Prompt
Rewrite the items from the start through the line containing "click(290, 218)", inclusive, as a two-column CSV with the headers instruction and action. Give one row per item, with its text under instruction and its answer under action, each in a single quoted field with line breaks replaced by spaces.

-- Recorded data start --

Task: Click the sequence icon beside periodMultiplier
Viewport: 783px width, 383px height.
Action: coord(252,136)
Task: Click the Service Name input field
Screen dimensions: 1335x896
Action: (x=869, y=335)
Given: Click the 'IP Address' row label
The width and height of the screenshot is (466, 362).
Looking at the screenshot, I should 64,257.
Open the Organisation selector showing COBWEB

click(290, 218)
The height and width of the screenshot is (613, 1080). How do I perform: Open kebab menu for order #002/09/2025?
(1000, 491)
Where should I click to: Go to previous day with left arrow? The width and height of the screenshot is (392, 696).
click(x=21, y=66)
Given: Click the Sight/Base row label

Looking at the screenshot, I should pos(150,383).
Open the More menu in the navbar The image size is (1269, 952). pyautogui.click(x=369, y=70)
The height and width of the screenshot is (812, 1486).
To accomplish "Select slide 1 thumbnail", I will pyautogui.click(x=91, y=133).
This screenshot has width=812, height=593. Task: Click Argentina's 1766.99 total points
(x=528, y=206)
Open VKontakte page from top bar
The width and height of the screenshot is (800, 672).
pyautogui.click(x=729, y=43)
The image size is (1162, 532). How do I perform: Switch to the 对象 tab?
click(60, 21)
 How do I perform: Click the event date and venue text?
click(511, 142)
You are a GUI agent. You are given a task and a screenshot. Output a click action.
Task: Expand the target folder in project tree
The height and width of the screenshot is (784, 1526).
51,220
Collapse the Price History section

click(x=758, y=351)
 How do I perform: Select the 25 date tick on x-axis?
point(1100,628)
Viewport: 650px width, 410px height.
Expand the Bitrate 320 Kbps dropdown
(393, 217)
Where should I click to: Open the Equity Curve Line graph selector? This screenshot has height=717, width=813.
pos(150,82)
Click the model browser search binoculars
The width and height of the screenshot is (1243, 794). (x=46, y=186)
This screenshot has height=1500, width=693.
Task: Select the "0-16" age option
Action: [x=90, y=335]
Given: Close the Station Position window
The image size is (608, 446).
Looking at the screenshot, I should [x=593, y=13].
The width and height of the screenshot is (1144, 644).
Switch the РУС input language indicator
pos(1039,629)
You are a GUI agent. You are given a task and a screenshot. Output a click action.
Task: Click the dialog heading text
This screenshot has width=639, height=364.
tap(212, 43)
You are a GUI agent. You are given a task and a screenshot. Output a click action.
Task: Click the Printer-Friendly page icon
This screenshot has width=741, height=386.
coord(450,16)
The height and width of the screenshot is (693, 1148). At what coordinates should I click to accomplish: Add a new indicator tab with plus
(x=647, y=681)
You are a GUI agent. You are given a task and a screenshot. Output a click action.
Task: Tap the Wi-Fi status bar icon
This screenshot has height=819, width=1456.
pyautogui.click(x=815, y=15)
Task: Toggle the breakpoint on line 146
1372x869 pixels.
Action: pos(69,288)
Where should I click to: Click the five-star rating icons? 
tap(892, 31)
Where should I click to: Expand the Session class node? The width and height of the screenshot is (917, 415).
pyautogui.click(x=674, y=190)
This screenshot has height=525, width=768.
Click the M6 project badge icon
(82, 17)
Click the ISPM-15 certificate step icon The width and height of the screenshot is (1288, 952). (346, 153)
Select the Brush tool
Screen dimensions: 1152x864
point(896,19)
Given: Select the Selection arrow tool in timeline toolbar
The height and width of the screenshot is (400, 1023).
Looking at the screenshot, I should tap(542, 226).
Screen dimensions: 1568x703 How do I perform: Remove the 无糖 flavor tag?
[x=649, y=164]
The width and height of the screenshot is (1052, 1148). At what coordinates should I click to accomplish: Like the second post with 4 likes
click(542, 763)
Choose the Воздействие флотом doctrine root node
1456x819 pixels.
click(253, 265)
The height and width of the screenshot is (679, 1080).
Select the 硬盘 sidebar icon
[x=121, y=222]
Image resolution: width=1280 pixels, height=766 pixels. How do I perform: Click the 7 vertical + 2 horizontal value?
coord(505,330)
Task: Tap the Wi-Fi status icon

-- Recorded data end --

Task result
instruction,action
"Task: Click the sequence icon beside periodMultiplier Viewport: 783px width, 383px height.","Action: coord(252,136)"
"Task: Click the Service Name input field Screen dimensions: 1335x896","Action: (x=869, y=335)"
"Given: Click the 'IP Address' row label The width and height of the screenshot is (466, 362).","Looking at the screenshot, I should 64,257."
"Open the Organisation selector showing COBWEB","click(290, 218)"